▶ _TASK BRIEF_: Top to bottom, output the entries that follow exactly.

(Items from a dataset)
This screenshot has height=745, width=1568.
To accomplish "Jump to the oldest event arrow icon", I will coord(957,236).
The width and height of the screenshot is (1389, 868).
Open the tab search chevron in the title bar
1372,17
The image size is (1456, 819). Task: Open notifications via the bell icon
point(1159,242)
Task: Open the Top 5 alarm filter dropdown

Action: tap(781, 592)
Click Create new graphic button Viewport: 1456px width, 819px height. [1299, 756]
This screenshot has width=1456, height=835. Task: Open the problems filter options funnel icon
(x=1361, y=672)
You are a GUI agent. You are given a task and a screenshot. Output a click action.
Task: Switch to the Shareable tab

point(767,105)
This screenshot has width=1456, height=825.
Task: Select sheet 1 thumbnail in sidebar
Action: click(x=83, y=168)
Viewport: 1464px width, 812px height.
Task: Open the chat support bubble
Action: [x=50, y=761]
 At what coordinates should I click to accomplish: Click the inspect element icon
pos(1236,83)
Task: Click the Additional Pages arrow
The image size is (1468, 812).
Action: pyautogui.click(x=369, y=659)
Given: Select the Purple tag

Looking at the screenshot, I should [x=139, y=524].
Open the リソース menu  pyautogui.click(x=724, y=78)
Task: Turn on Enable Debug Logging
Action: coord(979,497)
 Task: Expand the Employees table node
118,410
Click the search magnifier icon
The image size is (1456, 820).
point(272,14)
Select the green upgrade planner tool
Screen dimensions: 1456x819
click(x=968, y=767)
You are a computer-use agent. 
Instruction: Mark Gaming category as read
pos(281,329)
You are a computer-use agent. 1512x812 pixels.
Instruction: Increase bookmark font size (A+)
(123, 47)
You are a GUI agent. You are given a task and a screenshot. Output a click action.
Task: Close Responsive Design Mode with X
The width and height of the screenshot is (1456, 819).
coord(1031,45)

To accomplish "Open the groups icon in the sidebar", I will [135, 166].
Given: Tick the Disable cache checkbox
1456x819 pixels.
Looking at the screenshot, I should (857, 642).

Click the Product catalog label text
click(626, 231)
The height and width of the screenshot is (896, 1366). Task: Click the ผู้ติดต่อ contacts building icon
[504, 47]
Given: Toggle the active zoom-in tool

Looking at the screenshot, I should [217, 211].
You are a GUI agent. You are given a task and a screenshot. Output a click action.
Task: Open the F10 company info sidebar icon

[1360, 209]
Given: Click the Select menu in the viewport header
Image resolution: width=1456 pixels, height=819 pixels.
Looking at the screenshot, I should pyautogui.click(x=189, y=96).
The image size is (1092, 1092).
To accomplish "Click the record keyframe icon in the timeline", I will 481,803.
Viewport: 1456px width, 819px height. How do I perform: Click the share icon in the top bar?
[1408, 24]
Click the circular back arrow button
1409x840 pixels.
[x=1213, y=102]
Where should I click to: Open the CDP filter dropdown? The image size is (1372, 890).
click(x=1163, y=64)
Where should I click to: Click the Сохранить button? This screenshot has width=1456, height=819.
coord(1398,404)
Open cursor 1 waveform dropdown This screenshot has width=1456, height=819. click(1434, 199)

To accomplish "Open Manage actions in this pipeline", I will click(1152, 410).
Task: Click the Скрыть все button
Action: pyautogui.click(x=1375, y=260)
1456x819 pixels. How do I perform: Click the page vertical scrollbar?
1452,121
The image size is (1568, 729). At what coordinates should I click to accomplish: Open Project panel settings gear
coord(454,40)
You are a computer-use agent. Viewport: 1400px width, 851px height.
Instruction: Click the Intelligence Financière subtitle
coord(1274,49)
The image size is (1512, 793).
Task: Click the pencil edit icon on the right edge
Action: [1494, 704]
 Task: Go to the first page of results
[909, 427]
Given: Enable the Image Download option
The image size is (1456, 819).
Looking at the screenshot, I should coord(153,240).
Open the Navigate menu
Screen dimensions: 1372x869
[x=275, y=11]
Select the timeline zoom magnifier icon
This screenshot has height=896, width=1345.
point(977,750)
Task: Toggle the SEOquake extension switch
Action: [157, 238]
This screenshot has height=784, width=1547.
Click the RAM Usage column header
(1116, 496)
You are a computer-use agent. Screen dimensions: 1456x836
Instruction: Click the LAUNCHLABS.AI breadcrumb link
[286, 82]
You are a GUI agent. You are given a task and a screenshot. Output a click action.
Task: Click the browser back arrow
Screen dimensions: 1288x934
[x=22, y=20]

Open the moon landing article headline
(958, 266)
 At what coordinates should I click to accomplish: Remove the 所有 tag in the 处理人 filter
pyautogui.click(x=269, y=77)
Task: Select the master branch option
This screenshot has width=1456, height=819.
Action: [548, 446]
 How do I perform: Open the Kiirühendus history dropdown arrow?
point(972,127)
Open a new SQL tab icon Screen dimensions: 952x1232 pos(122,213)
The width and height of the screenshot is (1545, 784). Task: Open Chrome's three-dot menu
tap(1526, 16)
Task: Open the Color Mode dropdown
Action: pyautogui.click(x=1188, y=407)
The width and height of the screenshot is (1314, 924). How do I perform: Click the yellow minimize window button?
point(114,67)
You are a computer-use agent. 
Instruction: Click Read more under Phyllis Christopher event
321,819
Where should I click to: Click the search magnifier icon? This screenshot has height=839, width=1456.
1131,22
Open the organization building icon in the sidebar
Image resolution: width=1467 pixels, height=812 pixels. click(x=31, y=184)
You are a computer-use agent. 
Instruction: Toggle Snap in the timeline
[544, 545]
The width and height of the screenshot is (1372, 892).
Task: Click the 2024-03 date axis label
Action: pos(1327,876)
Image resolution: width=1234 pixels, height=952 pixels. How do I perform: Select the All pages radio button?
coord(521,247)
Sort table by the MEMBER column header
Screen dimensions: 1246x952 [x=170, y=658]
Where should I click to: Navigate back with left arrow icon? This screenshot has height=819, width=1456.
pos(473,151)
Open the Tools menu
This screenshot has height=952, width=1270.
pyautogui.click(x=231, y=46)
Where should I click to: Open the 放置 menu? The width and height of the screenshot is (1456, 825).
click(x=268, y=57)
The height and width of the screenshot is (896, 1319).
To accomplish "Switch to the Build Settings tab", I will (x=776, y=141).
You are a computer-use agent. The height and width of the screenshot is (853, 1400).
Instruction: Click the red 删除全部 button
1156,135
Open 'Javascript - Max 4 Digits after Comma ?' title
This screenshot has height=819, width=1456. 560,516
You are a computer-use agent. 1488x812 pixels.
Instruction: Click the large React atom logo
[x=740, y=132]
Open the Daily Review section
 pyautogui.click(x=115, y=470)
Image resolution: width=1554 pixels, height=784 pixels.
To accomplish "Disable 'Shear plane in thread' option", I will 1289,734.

▶ _COMPLETED EXERCISE_:
This screenshot has height=745, width=1568.
To accomplish "Jump to the oldest event arrow icon", I will coord(957,236).
The width and height of the screenshot is (1389, 868).
Open the tab search chevron in the title bar
1372,17
The image size is (1456, 819). Task: Open notifications via the bell icon
point(1159,242)
Task: Open the Top 5 alarm filter dropdown

Action: tap(781, 592)
Click Create new graphic button Viewport: 1456px width, 819px height. [1299, 756]
This screenshot has width=1456, height=835. Task: Open the problems filter options funnel icon
(x=1361, y=672)
You are a GUI agent. You are given a task and a screenshot. Output a click action.
Task: Switch to the Shareable tab

point(767,105)
This screenshot has width=1456, height=825.
Task: Select sheet 1 thumbnail in sidebar
Action: click(x=83, y=168)
Viewport: 1464px width, 812px height.
Task: Open the chat support bubble
Action: [x=50, y=761]
 At what coordinates should I click to accomplish: Click the inspect element icon
pos(1236,83)
Task: Click the Additional Pages arrow
The image size is (1468, 812).
Action: pyautogui.click(x=369, y=659)
Given: Select the Purple tag

Looking at the screenshot, I should [x=139, y=524].
Open the リソース menu  pyautogui.click(x=724, y=78)
Task: Turn on Enable Debug Logging
Action: coord(979,497)
 Task: Expand the Employees table node
118,410
Click the search magnifier icon
The image size is (1456, 820).
point(272,14)
Select the green upgrade planner tool
Screen dimensions: 1456x819
click(x=968, y=767)
You are a computer-use agent. 
Instruction: Mark Gaming category as read
pos(281,329)
You are a computer-use agent. 1512x812 pixels.
Instruction: Increase bookmark font size (A+)
(123, 47)
You are a GUI agent. You are given a task and a screenshot. Output a click action.
Task: Close Responsive Design Mode with X
The width and height of the screenshot is (1456, 819).
coord(1031,45)

To accomplish "Open the groups icon in the sidebar", I will [135, 166].
Given: Tick the Disable cache checkbox
1456x819 pixels.
Looking at the screenshot, I should (857, 642).

Click the Product catalog label text
click(626, 231)
The height and width of the screenshot is (896, 1366). Task: Click the ผู้ติดต่อ contacts building icon
[504, 47]
Given: Toggle the active zoom-in tool

Looking at the screenshot, I should [217, 211].
You are a GUI agent. You are given a task and a screenshot. Output a click action.
Task: Open the F10 company info sidebar icon

[1360, 209]
Given: Click the Select menu in the viewport header
Image resolution: width=1456 pixels, height=819 pixels.
Looking at the screenshot, I should pyautogui.click(x=189, y=96).
The image size is (1092, 1092).
To accomplish "Click the record keyframe icon in the timeline", I will 481,803.
Viewport: 1456px width, 819px height. How do I perform: Click the share icon in the top bar?
[1408, 24]
Click the circular back arrow button
1409x840 pixels.
[x=1213, y=102]
Where should I click to: Open the CDP filter dropdown? The image size is (1372, 890).
click(x=1163, y=64)
Where should I click to: Click the Сохранить button? This screenshot has width=1456, height=819.
coord(1398,404)
Open cursor 1 waveform dropdown This screenshot has width=1456, height=819. click(1434, 199)

To accomplish "Open Manage actions in this pipeline", I will click(1152, 410).
Task: Click the Скрыть все button
Action: pyautogui.click(x=1375, y=260)
1456x819 pixels. How do I perform: Click the page vertical scrollbar?
1452,121
The image size is (1568, 729). At what coordinates should I click to accomplish: Open Project panel settings gear
coord(454,40)
You are a computer-use agent. Viewport: 1400px width, 851px height.
Instruction: Click the Intelligence Financière subtitle
coord(1274,49)
The image size is (1512, 793).
Task: Click the pencil edit icon on the right edge
Action: [1494, 704]
 Task: Go to the first page of results
[909, 427]
Given: Enable the Image Download option
The image size is (1456, 819).
Looking at the screenshot, I should coord(153,240).
Open the Navigate menu
Screen dimensions: 1372x869
[x=275, y=11]
Select the timeline zoom magnifier icon
This screenshot has height=896, width=1345.
point(977,750)
Task: Toggle the SEOquake extension switch
Action: [157, 238]
This screenshot has height=784, width=1547.
Click the RAM Usage column header
(1116, 496)
You are a computer-use agent. Screen dimensions: 1456x836
Instruction: Click the LAUNCHLABS.AI breadcrumb link
[286, 82]
You are a GUI agent. You are given a task and a screenshot. Output a click action.
Task: Click the browser back arrow
Screen dimensions: 1288x934
[x=22, y=20]

Open the moon landing article headline
(958, 266)
 At what coordinates should I click to accomplish: Remove the 所有 tag in the 处理人 filter
pyautogui.click(x=269, y=77)
Task: Select the master branch option
This screenshot has width=1456, height=819.
Action: [548, 446]
 How do I perform: Open the Kiirühendus history dropdown arrow?
point(972,127)
Open a new SQL tab icon Screen dimensions: 952x1232 pos(122,213)
The width and height of the screenshot is (1545, 784). Task: Open Chrome's three-dot menu
tap(1526, 16)
Task: Open the Color Mode dropdown
Action: pyautogui.click(x=1188, y=407)
The width and height of the screenshot is (1314, 924). How do I perform: Click the yellow minimize window button?
point(114,67)
You are a computer-use agent. 
Instruction: Click Read more under Phyllis Christopher event
321,819
Where should I click to: Click the search magnifier icon? This screenshot has height=839, width=1456.
1131,22
Open the organization building icon in the sidebar
Image resolution: width=1467 pixels, height=812 pixels. click(x=31, y=184)
You are a computer-use agent. 
Instruction: Toggle Snap in the timeline
[544, 545]
The width and height of the screenshot is (1372, 892).
Task: Click the 2024-03 date axis label
Action: pos(1327,876)
Image resolution: width=1234 pixels, height=952 pixels. How do I perform: Select the All pages radio button?
coord(521,247)
Sort table by the MEMBER column header
Screen dimensions: 1246x952 [x=170, y=658]
Where should I click to: Navigate back with left arrow icon? This screenshot has height=819, width=1456.
pos(473,151)
Open the Tools menu
This screenshot has height=952, width=1270.
pyautogui.click(x=231, y=46)
Where should I click to: Open the 放置 menu? The width and height of the screenshot is (1456, 825).
click(x=268, y=57)
The height and width of the screenshot is (896, 1319).
To accomplish "Switch to the Build Settings tab", I will (x=776, y=141).
You are a computer-use agent. The height and width of the screenshot is (853, 1400).
Instruction: Click the red 删除全部 button
1156,135
Open 'Javascript - Max 4 Digits after Comma ?' title
This screenshot has height=819, width=1456. 560,516
You are a computer-use agent. 1488x812 pixels.
Instruction: Click the large React atom logo
[x=740, y=132]
Open the Daily Review section
 pyautogui.click(x=115, y=470)
Image resolution: width=1554 pixels, height=784 pixels.
To accomplish "Disable 'Shear plane in thread' option", I will 1289,734.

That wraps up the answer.